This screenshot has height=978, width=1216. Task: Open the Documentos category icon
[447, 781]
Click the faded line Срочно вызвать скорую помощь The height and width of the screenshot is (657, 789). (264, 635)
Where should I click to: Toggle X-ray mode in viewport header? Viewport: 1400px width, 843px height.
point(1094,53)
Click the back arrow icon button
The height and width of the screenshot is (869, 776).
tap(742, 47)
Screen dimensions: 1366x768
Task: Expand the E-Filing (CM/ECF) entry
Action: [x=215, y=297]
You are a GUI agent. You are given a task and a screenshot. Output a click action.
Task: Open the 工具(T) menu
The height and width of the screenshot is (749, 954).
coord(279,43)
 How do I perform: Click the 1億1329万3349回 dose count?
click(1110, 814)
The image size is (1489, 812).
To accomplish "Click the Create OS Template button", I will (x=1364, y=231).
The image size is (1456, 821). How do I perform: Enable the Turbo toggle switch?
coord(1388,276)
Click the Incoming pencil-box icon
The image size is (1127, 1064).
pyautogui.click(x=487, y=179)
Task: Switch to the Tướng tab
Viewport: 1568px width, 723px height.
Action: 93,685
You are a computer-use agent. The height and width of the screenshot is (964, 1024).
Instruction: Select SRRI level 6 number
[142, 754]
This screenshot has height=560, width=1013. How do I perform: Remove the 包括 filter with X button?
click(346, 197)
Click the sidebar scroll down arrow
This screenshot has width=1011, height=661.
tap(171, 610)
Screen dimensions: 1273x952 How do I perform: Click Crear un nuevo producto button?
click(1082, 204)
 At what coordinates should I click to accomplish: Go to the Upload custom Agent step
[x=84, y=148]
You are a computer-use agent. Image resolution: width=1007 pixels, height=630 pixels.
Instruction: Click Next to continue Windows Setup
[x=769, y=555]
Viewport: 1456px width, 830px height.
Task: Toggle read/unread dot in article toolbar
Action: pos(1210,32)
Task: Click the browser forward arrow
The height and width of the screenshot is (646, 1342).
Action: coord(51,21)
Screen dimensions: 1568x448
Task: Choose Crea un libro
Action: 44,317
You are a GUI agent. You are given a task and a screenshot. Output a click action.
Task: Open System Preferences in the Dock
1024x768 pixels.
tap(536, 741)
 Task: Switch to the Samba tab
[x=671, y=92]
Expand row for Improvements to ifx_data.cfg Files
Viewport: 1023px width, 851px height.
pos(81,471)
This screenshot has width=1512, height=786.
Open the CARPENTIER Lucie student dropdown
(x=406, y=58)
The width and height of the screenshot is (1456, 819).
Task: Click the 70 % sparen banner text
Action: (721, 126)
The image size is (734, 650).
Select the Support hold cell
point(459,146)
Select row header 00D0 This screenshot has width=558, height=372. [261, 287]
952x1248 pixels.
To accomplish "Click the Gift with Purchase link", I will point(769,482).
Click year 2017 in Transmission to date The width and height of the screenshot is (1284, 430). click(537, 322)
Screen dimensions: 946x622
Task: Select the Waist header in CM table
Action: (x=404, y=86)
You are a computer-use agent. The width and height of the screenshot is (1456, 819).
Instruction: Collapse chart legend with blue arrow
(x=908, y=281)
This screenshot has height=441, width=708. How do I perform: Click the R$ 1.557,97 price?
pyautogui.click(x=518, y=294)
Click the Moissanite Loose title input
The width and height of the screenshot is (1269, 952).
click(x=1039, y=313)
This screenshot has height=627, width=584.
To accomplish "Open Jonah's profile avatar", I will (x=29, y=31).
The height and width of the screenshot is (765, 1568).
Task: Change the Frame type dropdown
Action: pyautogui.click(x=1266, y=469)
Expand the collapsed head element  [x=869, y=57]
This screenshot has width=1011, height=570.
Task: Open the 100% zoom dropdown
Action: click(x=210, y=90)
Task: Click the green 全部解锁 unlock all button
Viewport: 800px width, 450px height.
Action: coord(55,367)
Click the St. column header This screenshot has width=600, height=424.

-----

# Task to complete
Replace "screenshot" with "image" in the entries from the start through the line that contains "Click the faded", and give those lines again with nothing else changed.

# Solution to the problem
This image has height=978, width=1216. Task: Open the Documentos category icon
[447, 781]
Click the faded line Срочно вызвать скорую помощь The height and width of the image is (657, 789). (264, 635)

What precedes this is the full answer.